Six forty-five a.m. That was the time my local congregation met at the chapel to carpool to the Houston Food Bank Saturday, October 12th to join the rest of the Katy Stake for our annual Day of Service. Our shift began at 8 a.m. with nearly 500 volunteers ages 12 and up.
My two daughters and I attended, but were soon separated into two groups. For safety reasons, kids under 16 were assigned to a separate job than the adults that did not require any machines. I spent my time in the “Carousel Room,” sorting donated goods into categorized bins, then putting the sorted bins onto motorized shelves. Teens and ‘tweens spent their time working mainly on the Backpack Buddies project which involved packing a well-balanced meal to be sent to schools in the Greater Houston area. These meals are then discreetly sent home in backpacks to children of needy families.
At the end of our four-hour shift, we were pleased to learn that the adults working in the Carousel Room had produced 32,620 meals and the kids working on the Backpack Buddies had produced 3,500 meals.
From employees, I learned that the Houston Food Bank is the largest in the United States and serves 18 counties all the way up to College Station.
Employees explained that the food donated to the Food Bank is sorted and stored at their warehouse until local neighborhood food pantries send them an order for necessary goods. While food is “banked” at the Houston Food Bank, there is also an emergency food pantry located behind it.
While it was evident that everyone in attendance felt the same pride in serving the community that my daughters and I did, I knew it was nothing new to our Church and that similar service is being done by our members all over the world.

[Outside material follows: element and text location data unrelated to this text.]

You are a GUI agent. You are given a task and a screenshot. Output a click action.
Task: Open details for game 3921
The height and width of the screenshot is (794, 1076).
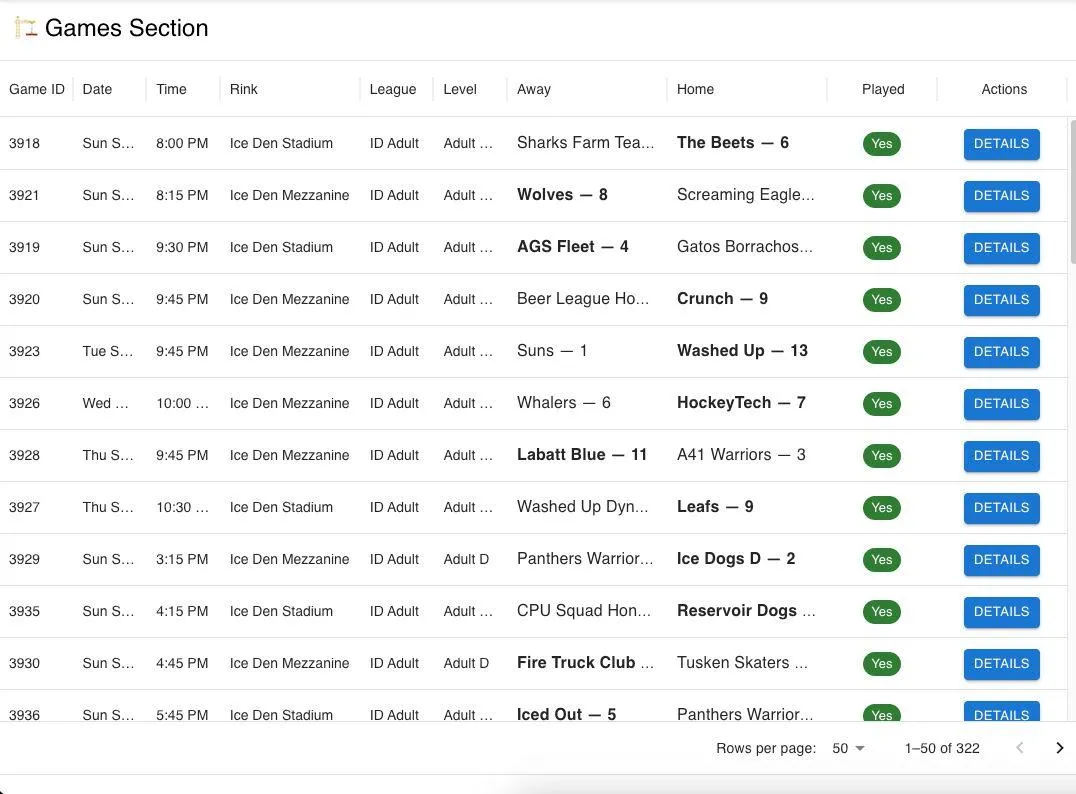pyautogui.click(x=1001, y=196)
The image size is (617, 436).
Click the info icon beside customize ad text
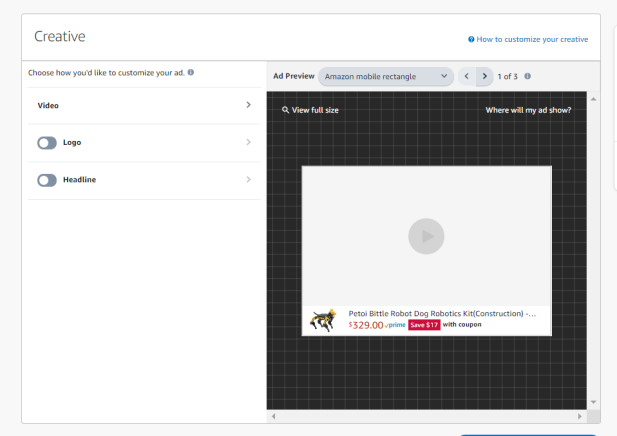(x=191, y=73)
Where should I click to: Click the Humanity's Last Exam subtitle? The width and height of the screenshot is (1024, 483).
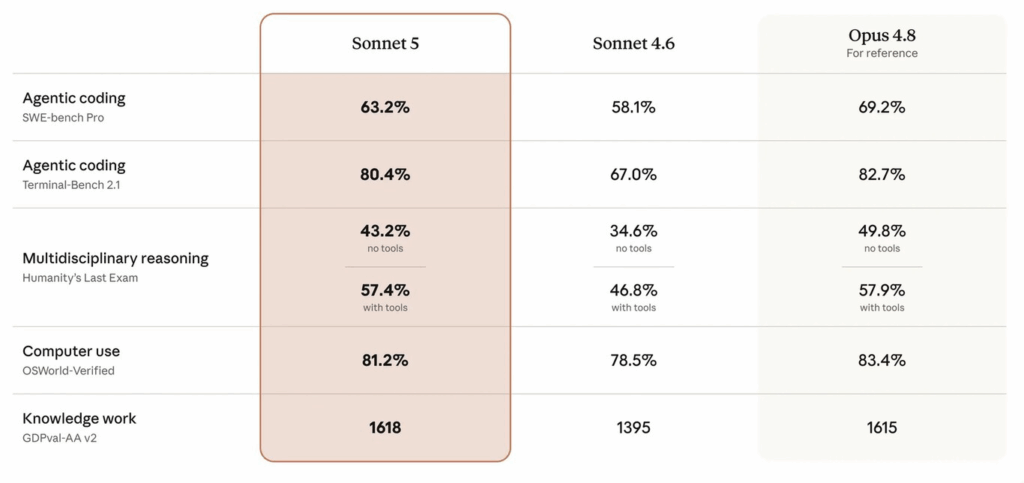pyautogui.click(x=80, y=278)
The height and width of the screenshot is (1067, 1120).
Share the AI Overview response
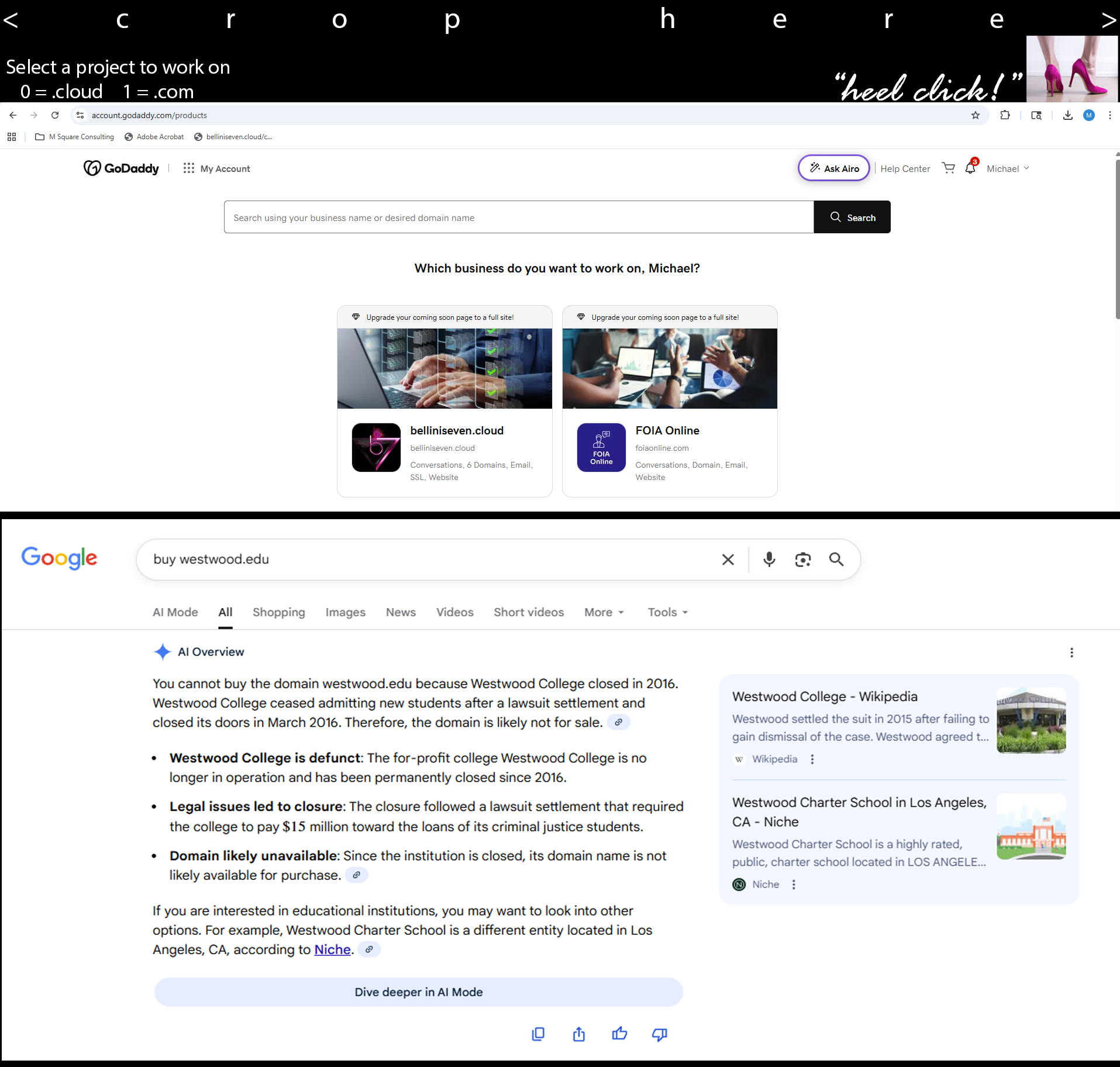pyautogui.click(x=578, y=1034)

Our annual ‘Day of Service’ first began in 2011 to commemorate the 75th anniversary of our Church welfare plan when Church leaders invited members worldwide to “render service to the poor and the needy.” https://www.lds.org/service/welfare-75th-anniversary/day-of-service?lang=eng
Besides the Houston Food Bank, members across the Houston area have worked tirelessly on other community projects such as cemetery clean-up and harvesting and planting community gardens.
Before he died, Book of Mormon prophet King Benjamin called for all the people in his kingdom to come hear his final address. He taught that “when ye are in the service of your fellow beings, ye are only in the service of your God.” (Mosiah 2:17).
As a young woman, I absolutely hated service projects and tried at all costs to avoid them. Over the years, as I learned to obey King Benjamin’s call for service, I have grown closer to God and have felt the happiness that service brings.
For a night owl like me, it was indeed a sacrifice to get up before the sun to go and serve in the Food Bank. Yet, it was an experience I will never forget and brought me great joy knowing that many needy people will have full stomachs and a knowledge that someone cares.